= Oscar Paret =

German archaeologist (1889–1972)

Oscar Paret (born 14 June 1889 in Dachtel, Böblingen district; died 27 June 1972 in Ludwigsburg) was a German archaeologist. From 1949 to 1954, he served as state conservator of Baden-Württemberg.

== Life ==
Oscar Paret grew up as the second child of pastor Otto Paret and his wife Edine, née Wolff, first in Dachtel, then from 1892 in the Heutingsheim rectory, together with three sisters and two brothers. Heutingsheim is now a district of the town of Freiberg am Neckar (Ludwigsburg district in Baden-Württemberg). Paret's interest in archaeology and local history developed during his early childhood. At the age of 13, he wrote treatises about his hometown of Heutingsheim and about Geisingen. At 14, he founded an antiquarian society and a collection.

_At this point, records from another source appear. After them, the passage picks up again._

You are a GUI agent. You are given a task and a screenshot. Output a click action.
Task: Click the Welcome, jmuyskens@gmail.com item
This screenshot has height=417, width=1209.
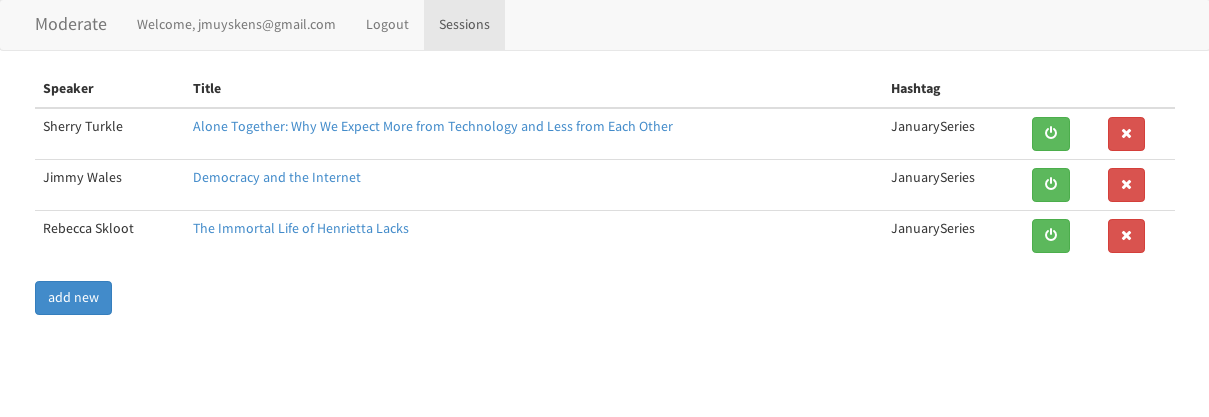click(x=236, y=25)
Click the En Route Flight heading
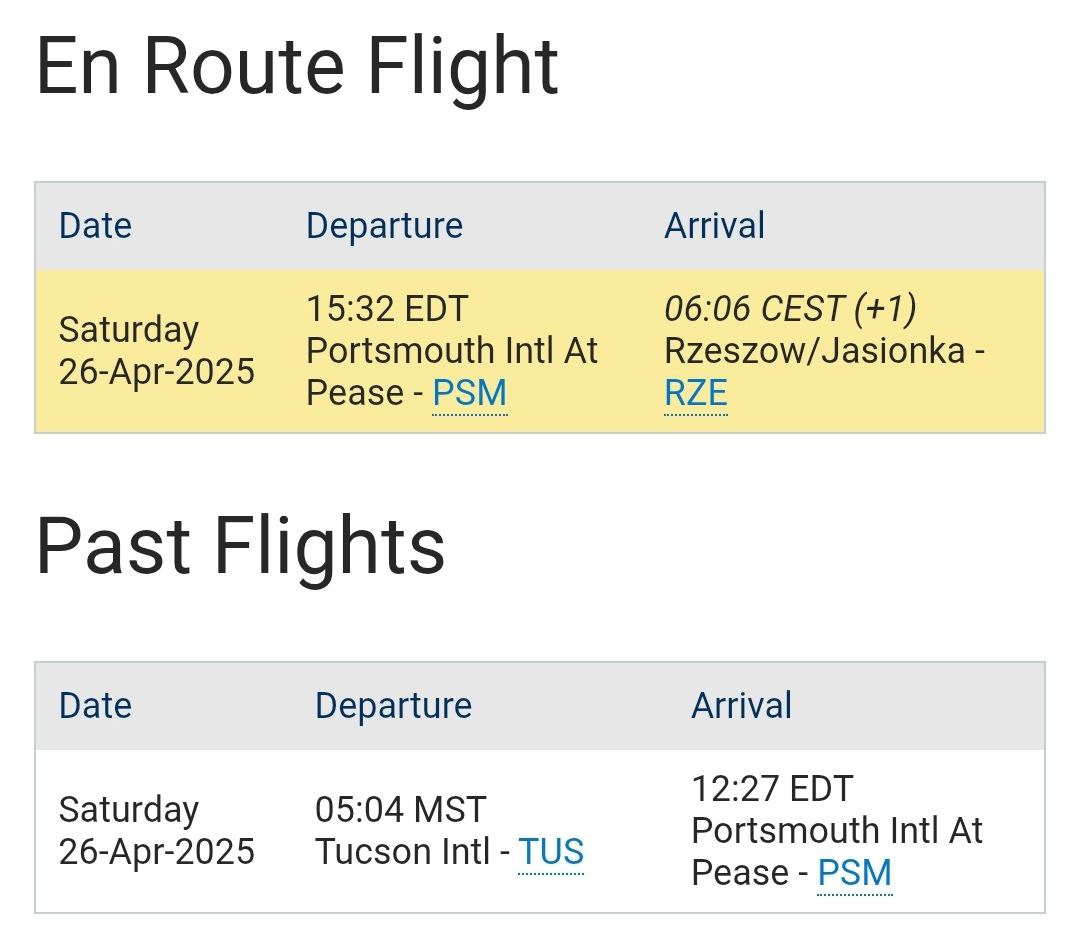The height and width of the screenshot is (933, 1080). 297,68
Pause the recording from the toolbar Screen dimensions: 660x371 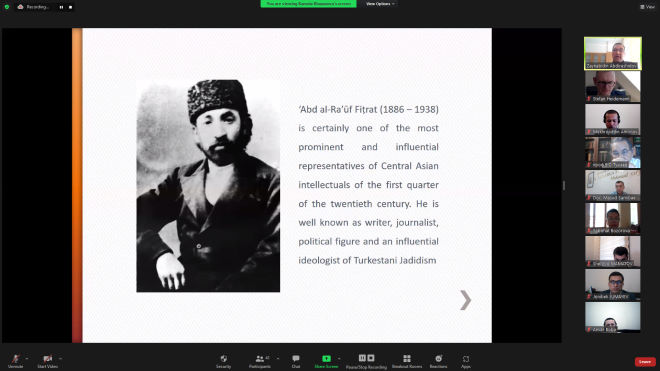click(x=362, y=358)
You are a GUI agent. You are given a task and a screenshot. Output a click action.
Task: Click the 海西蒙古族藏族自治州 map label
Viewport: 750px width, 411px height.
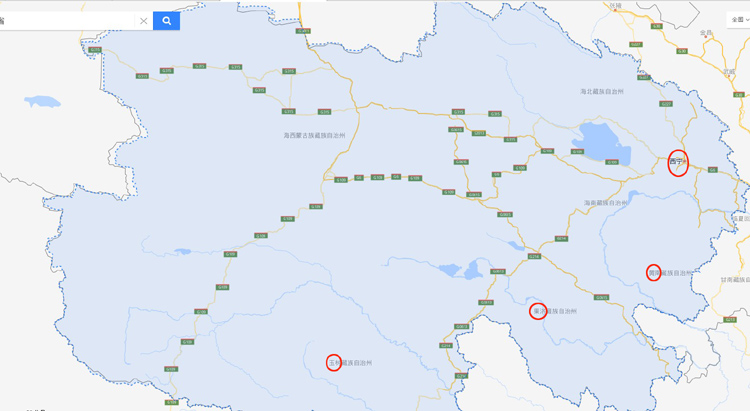pos(314,135)
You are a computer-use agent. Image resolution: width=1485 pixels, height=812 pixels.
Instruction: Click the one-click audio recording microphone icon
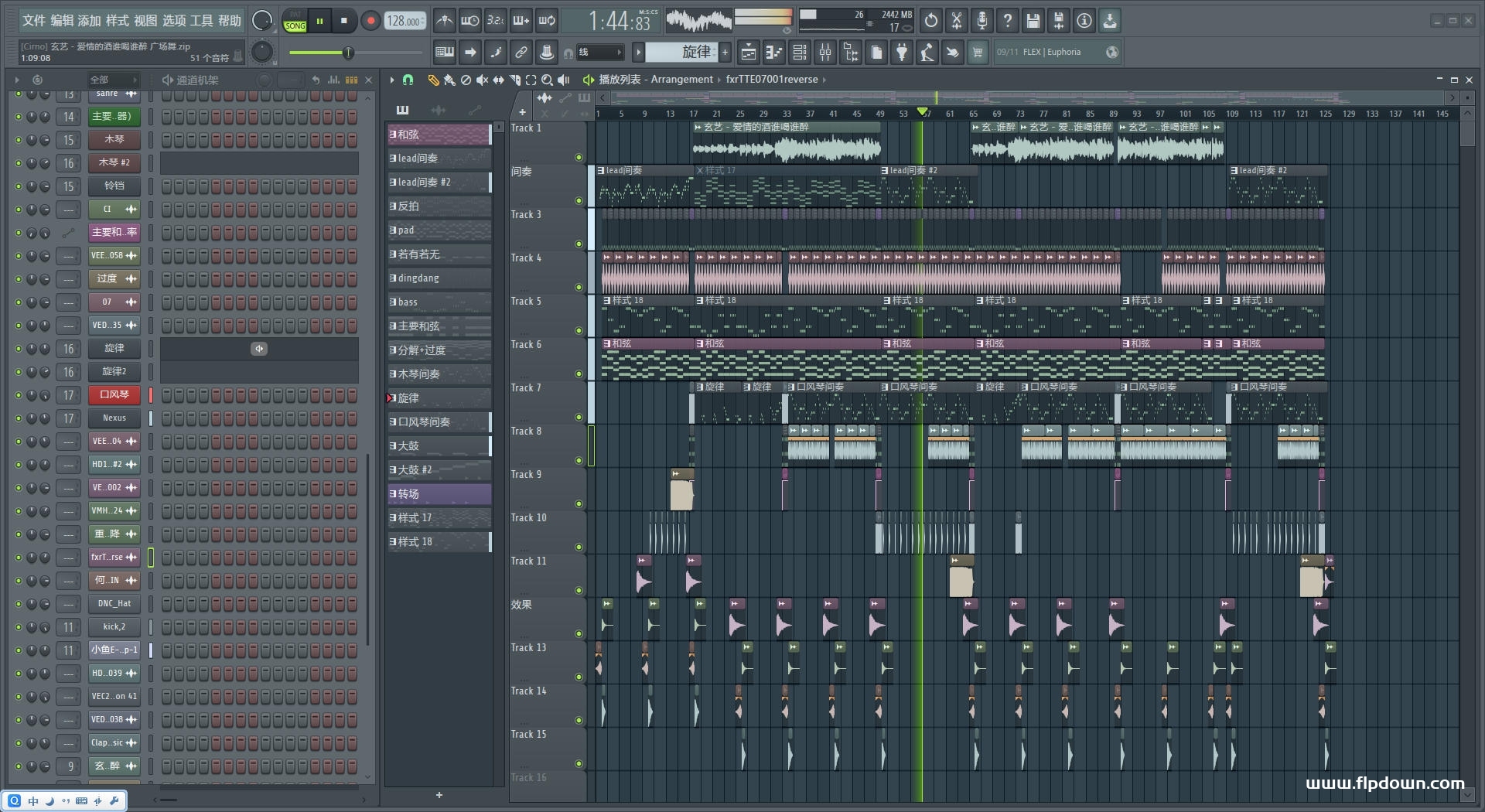pos(981,21)
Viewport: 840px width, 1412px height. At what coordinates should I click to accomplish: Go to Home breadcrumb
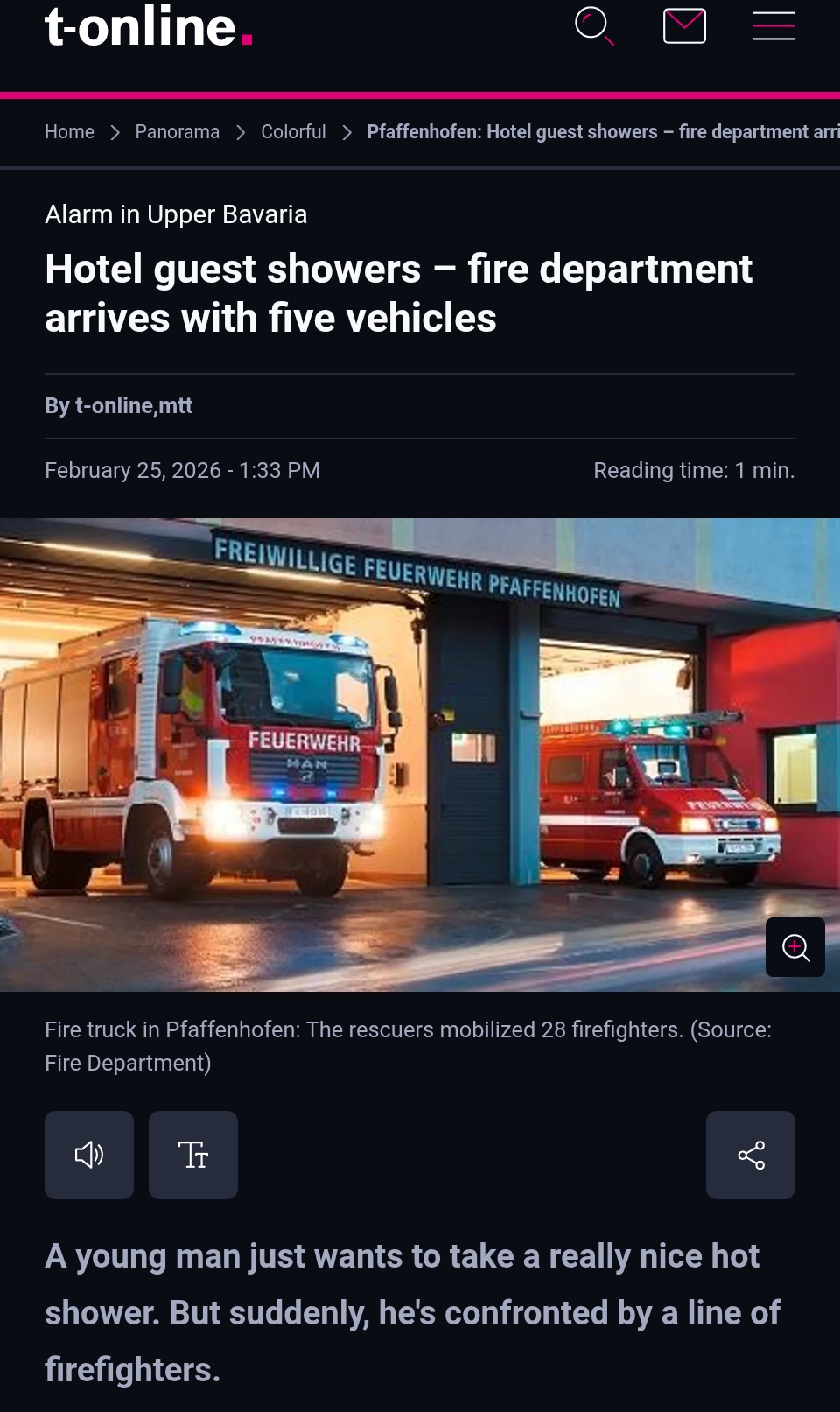tap(69, 131)

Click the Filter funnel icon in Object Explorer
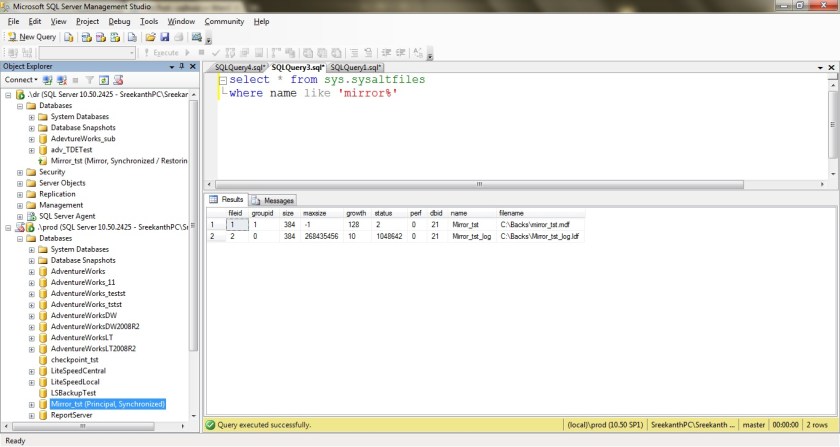(x=88, y=79)
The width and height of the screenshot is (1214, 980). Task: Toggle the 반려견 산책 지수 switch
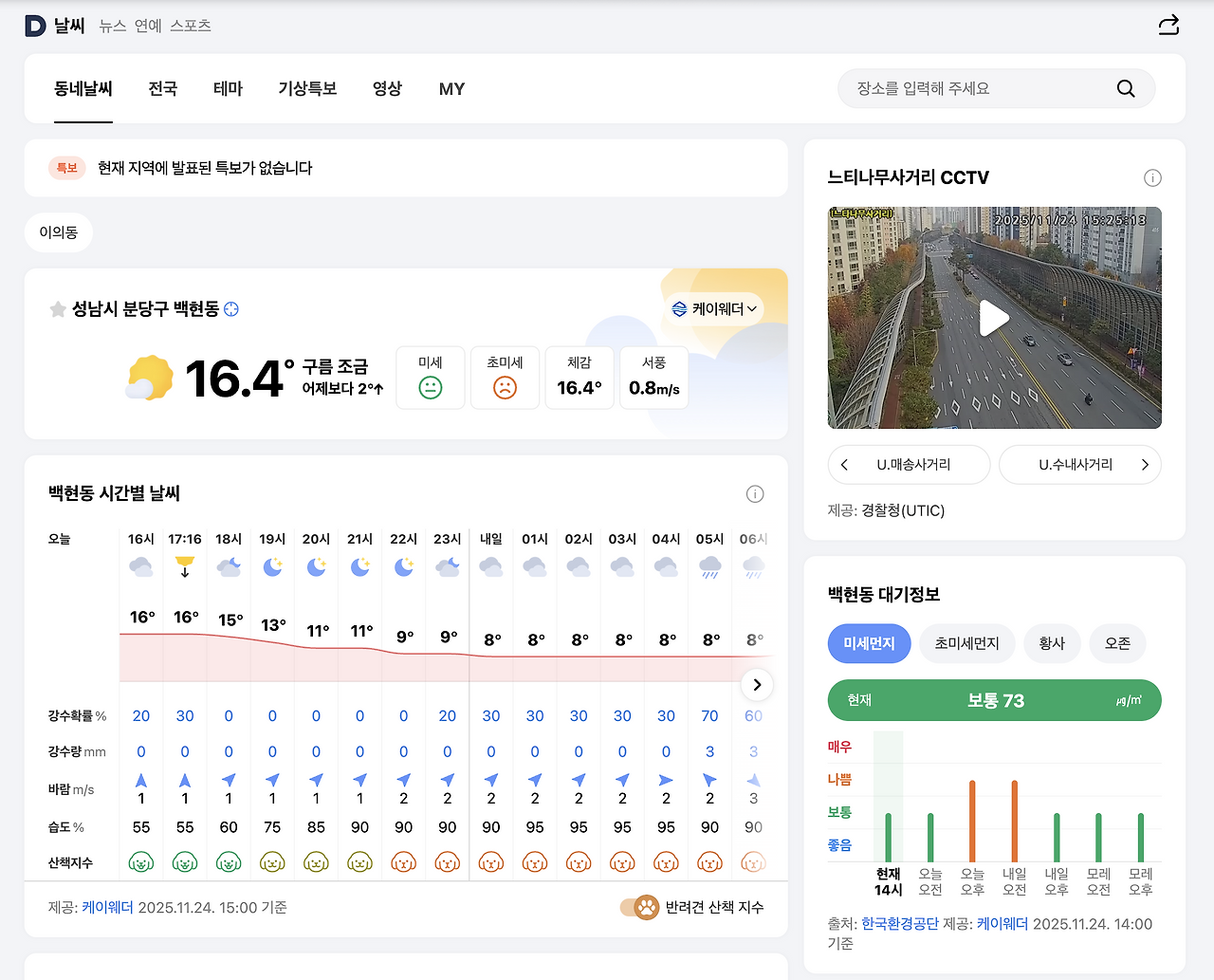pyautogui.click(x=639, y=907)
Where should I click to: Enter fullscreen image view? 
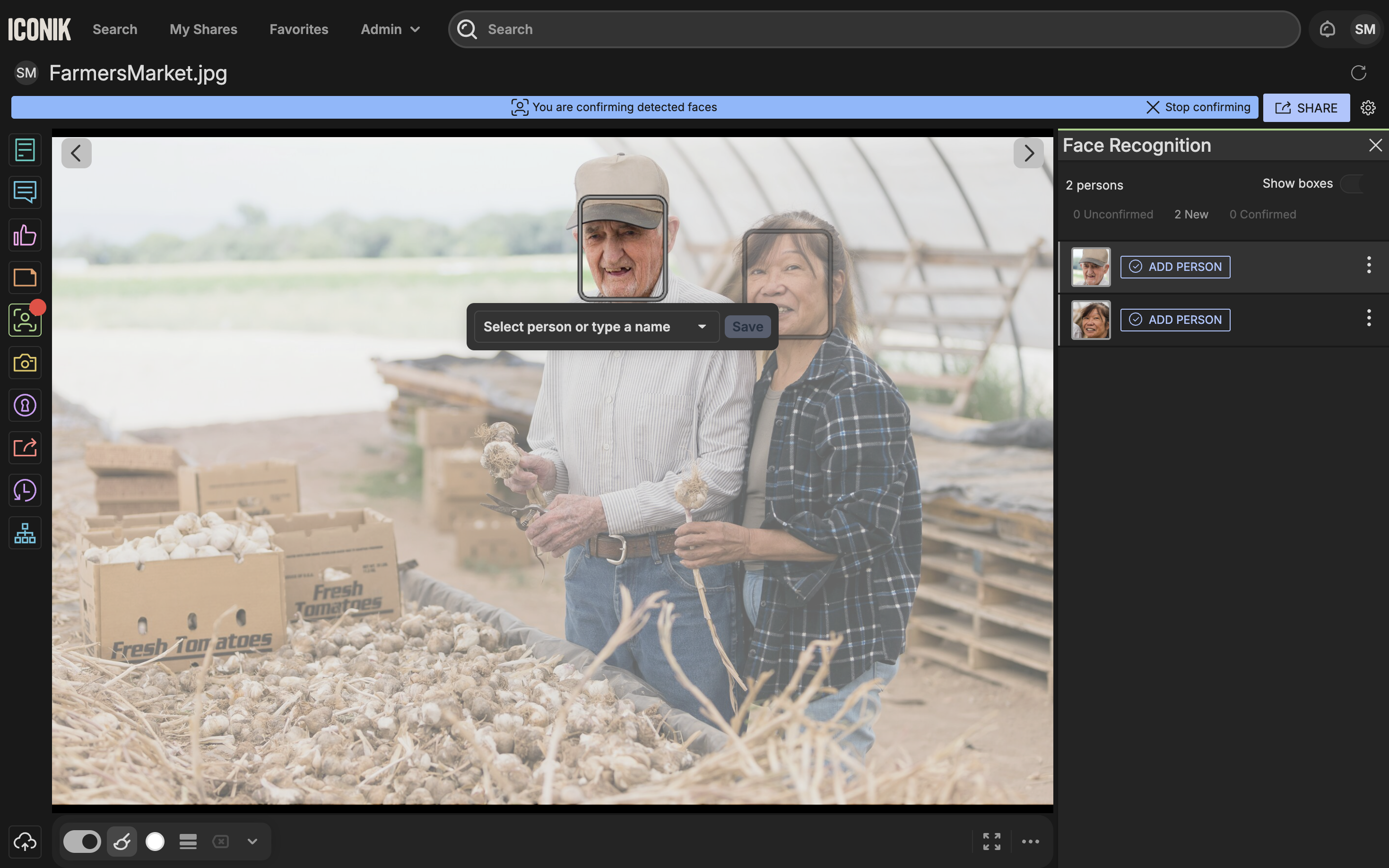click(x=991, y=842)
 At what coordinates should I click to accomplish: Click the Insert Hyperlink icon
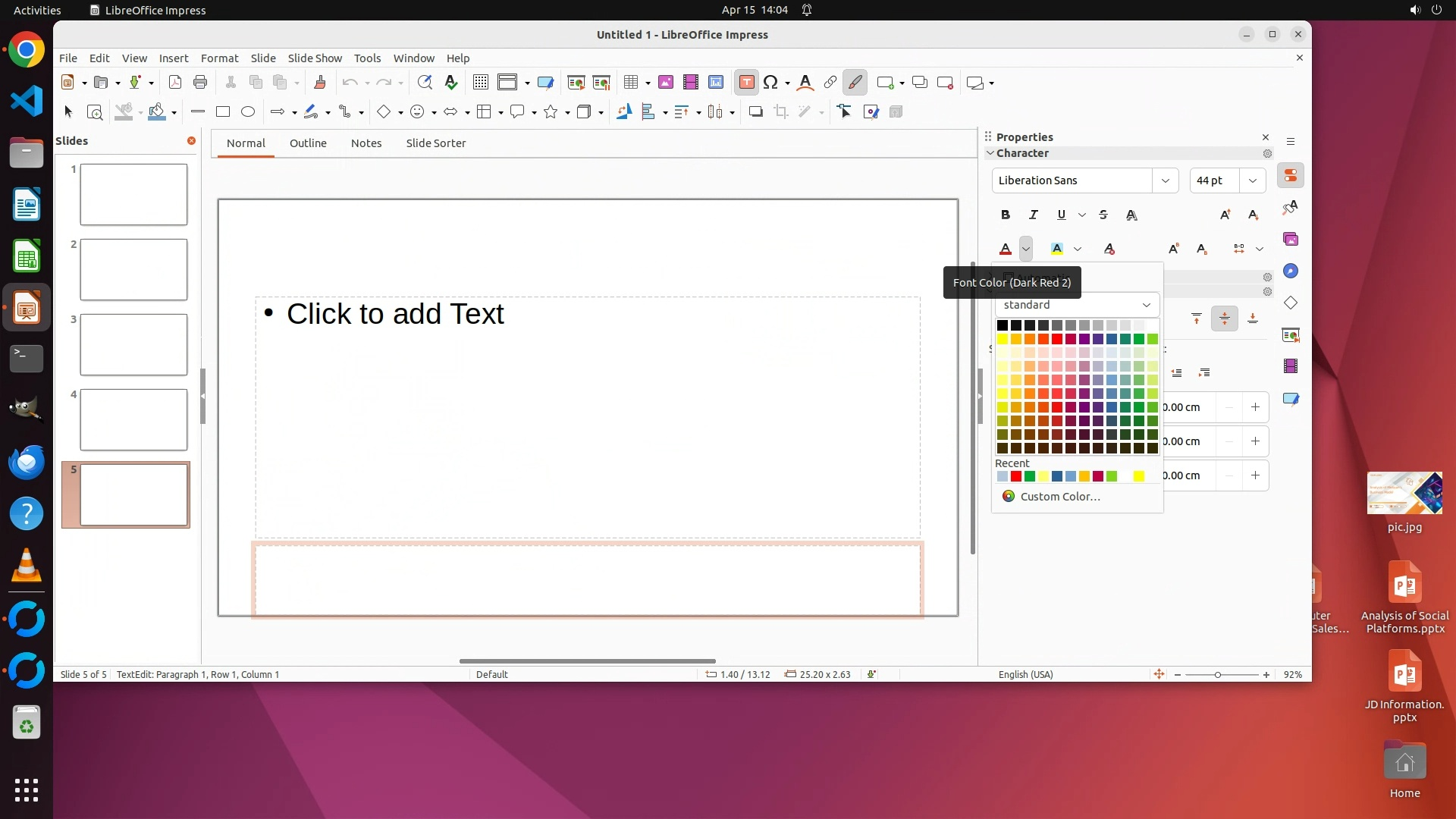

In 1907, while attending the Friedrich-Eugen-Oberrealschule in Stuttgart, he met Peter Goessler, then director of the Stuttgart Antiquities Collection, when Goessler was researching the foundation walls of the Villa Rustica in Heutingsheim.

Paret conducted his first excavations in 1908. That autumn, he began studying architecture at the Technical University of Stuttgart. In autumn 1912, he pursued archaeology and ancient history in Tübingen and Berlin, studies interrupted in 1914 by the outbreak of the First World War. During this time, he was briefly appointed by the Ministry of Culture as honorary deputy to the conservator Goessler, who was residing in Greece. In 1911, Karl von Ostertag-Siegle commissioned him to conduct scientific research on the "Eglosheim Castle" near Ludwigsburg-Hoheneck.

In July 1919, Paret received his doctorate in Tübingen with a thesis on wall paintings in Pompeii. In August of the same year, he became an assistant and curator at the Landesmuseum, initially under Eugen Gradmann, then under Peter Goessler. In 1930, Walther Veeck was appointed director of the antiquities collection. Paret was drafted again during the Second World War. After Veeck's death in February 1941, Paret assumed his duties, overseeing the relocation and care of the antiquities collection and the Ludwigsburg Local History Museum during the bombing raids.

In December 1945, Paret submitted a 15-point questionnaire to the Ludwigsburg District Cultural Council, proposing that the events of the Second World War be documented. The questions later formed the basis for municipal reports on the events of 1945 and the extent of destruction during the war.

When the Württemberg State Museum was re-established in 1947, Paret was entrusted with managing the prehistoric and early history collections and archaeological monument preservation. The Technical University of Stuttgart appointed him an honorary professor in 1948.

Until his retirement in 1954, Paret advanced the comprehensive documentation and presentation of collections and numerous new finds in the archives and museum. Several local history museums in the state also owe their existence to his initiative.